Basically what Im asking is if this idea is at all possible with Croc Skinks? Is this habitat ideal, or would that be too much water for them. (I am looking to get a pair) Also I am in the middle of a build currently so this will not be on my list of priorities I just want to look now to get as much research and ideas as possible and start planning. I am going to need ALOT of help. especially with the water features. So any recommendations/feedback would be greatly appreciated! I will keep updated as much as possible and look forward to sharing the journey with you all! Thank you!


----------



## J_w35 (Mar 19, 2017)

J_w35 said:


> I know this isn't technically dart frogs so im sorry if this isn't the place for it, but i figure they both require vivariums so what the heck.
> 
> I am modeling a build after a (somewhat) famous youtuber by the name Ants Canada. He created an amazing paludarium which he named the "Salve De Fuego" (I might be butchering that) The Paludarium he built was 100 gallons long, however I am aiming to make it on a much smaller scale. In the build, he designed a glass partition going along the middle of the tank. It obviously divided the water section and the land. The front (As you can see in the pictures) is filled with water housing different fish species and plants, while the back was designated to the land portion.
> 
> ...


NOTE: These are not my pictures, these are pictures taken from the youtube video i talked about earlier (LINK : 



)


----------



## Okapi (Oct 12, 2007)

I saw that and was like, "Wait a minute, is Mikey turning the fire nation tank into a lizard tank?"

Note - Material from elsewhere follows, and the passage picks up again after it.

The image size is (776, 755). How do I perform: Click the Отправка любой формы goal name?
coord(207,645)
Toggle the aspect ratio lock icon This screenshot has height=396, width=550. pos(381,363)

I am not familiar with the lizard species that you are talking about so I don't know much about their environment or husbandry. When housing animals I would go as big as you can, so the 75 gallon would be my choice. As for how closely you end up copying Mikey's build, I have never been a fan of the use of glass to separate the land section from the water section. It works well for Mikey because he is housing ants, but with an animal entering and exiting the water you will inevitably end up with saturated soil and substrate in the water. A false bottom built out of egg crate with a slope hidden by cork, gravel, rockwork, etc would work better for what you are trying to do.


----------



## J_w35 (Mar 19, 2017)

Okapi said:


> I saw that and was like, "Wait a minute, is Mikey turning the fire nation tank into a lizard tank?"
> 
> I am not familiar with the lizard species that you are talking about so I don't know much about their environment or husbandry. When housing animals I would go as big as you can, so the 75 gallon would be my choice. As for how closely you end up copying Mikey's build, I have never been a fan of the use of glass to separate the land section from the water section. It works well for Mikey because he is housing ants, but with an animal entering and exiting the water you will inevitably end up with saturated soil and substrate in the water. A false bottom built out of egg crate with a slope hidden by cork, gravel, rockwork, etc would work better for what you are trying to do.


Lol! I love that channel, and was definitely not trying to take credit. But yes I do see your point with the glass divider being a problem. All of my builds have had a drainage layer consisting of hydroballs/Clay pebbles so I have no experience with the false bottom egg crate. I am familiar with eh concept though just never included it in one of my builds. I will look more into it! Thank you!


----------